That’s all evangelism is, at it’s best. 
Evangelism doesn’t have a single thing to do with meeting people’s perceived wants. Evangelism is being honest about the life-changing nature of Jesus’ call. Evangelism is knocking the floor out from underneath folks who are running from the living God. Evangelism is pointing over the shoulder of someone and telling them God is on the prowl, claiming them. Evangelism is proclaiming to folks that God has chosen them, and now everything is about to change. 

Perhaps that is what God is up to in all this office administrator transition difficulty. Maybe God is calling us, not to seek out our own survival, but to go with Jesus, to die with him even. 
After all, that’s what Paul is talking about in our first lesson. Jesus calls us and so we don’t live anymore, we’re dead and all that work of the flesh dies with us. The only life we have now, is hidden in the risen Christ, bearing the fruit of his spirit. 
Jesus has decided to call you, and ready or not; heck, welcome or not; Jesus has gotten you! You belong to Jesus, and now instead of all those works of the flesh, you bear the fruit of the spirit, life in Christ. 

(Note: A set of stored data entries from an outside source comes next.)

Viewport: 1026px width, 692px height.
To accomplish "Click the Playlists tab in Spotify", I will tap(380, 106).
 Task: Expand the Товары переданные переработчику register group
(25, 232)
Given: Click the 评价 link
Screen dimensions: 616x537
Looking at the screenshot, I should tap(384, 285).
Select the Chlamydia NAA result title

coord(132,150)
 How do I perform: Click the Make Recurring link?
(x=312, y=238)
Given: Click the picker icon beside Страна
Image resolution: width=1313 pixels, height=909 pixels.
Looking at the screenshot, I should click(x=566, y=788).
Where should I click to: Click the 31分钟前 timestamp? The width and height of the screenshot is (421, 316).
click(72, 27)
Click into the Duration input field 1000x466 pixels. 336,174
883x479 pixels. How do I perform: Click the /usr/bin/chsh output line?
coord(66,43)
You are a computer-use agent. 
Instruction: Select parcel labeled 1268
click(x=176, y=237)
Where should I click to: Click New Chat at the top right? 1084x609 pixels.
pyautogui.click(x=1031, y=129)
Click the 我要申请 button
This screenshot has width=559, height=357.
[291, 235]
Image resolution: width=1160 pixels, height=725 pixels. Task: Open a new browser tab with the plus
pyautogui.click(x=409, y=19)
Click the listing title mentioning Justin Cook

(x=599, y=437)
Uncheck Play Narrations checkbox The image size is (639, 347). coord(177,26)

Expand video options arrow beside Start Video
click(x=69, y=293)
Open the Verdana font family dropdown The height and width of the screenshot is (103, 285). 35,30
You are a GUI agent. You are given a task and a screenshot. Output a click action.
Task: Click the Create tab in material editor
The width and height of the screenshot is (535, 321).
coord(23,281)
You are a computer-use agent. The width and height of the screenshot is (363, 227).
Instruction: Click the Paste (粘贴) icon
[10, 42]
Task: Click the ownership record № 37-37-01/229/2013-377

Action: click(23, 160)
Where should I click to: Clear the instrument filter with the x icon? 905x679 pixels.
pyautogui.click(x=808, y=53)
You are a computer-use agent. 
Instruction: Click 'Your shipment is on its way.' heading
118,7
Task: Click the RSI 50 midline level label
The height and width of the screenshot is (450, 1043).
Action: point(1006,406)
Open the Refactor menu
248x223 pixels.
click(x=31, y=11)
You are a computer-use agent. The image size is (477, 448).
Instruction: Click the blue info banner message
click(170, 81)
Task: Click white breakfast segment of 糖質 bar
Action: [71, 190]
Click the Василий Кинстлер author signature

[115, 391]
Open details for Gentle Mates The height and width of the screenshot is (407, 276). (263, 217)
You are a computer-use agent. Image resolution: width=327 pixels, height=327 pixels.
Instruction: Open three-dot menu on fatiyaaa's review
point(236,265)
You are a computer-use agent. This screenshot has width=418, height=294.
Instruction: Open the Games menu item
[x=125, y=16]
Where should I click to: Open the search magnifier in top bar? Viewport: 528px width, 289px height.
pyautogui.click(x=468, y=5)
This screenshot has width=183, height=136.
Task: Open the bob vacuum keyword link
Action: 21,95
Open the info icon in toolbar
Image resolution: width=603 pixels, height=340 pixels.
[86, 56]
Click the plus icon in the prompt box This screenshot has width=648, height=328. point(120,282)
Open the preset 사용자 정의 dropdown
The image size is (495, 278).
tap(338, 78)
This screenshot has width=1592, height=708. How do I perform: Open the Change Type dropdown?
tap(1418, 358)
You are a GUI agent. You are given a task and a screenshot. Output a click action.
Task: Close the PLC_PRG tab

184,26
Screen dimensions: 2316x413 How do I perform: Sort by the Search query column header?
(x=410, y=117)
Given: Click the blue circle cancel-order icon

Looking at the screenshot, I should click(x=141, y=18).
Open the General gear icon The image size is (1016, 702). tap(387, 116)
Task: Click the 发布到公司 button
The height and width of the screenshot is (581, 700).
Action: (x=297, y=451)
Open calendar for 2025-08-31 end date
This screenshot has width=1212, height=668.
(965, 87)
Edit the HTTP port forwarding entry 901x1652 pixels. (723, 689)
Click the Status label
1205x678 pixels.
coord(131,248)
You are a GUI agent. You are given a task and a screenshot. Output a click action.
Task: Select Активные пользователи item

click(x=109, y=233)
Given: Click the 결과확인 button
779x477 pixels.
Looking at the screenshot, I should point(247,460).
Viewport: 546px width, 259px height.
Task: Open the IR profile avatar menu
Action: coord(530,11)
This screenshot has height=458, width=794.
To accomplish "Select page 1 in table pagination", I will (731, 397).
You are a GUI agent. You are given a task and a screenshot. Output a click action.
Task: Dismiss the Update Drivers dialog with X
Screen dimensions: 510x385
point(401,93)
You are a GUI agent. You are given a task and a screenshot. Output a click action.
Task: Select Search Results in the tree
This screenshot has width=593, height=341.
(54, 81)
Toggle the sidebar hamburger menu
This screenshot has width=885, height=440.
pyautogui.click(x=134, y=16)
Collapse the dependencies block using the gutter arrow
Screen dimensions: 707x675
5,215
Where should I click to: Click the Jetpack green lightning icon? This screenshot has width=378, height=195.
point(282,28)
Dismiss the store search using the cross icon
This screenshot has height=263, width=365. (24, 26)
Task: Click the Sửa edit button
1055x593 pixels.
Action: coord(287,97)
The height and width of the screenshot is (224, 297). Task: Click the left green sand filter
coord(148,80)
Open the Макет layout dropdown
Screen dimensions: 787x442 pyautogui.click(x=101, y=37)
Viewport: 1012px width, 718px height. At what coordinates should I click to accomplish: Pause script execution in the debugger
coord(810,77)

The truth is, that’s what our community needs right now. In a week marked by four deaths, our community doesn’t need another club seeking it’s survival at the expense of those dying around us. Our community needs a people marked by Christ, not serving ourselves, but serving others. Our community needs a people who can go to those places where death seems to have won and say “No. Death has been swallowed up in the victory of God in Jesus Christ.”
That’s all we have to offer. We don’t have theater style seating, no big screen, no welcome trinkets, we don’t even have lapel pins. But guess what, what we do have, is more than enough. We have people who live in Christ, we have people who heard the call and couldn’t help but say the same words poor, old Thomas said so long ago, “let us go with him, that we may die also,” we have people who forgive not 7 times but 7 time 77 times, people who’s heart-beat is actually that of Christ’s.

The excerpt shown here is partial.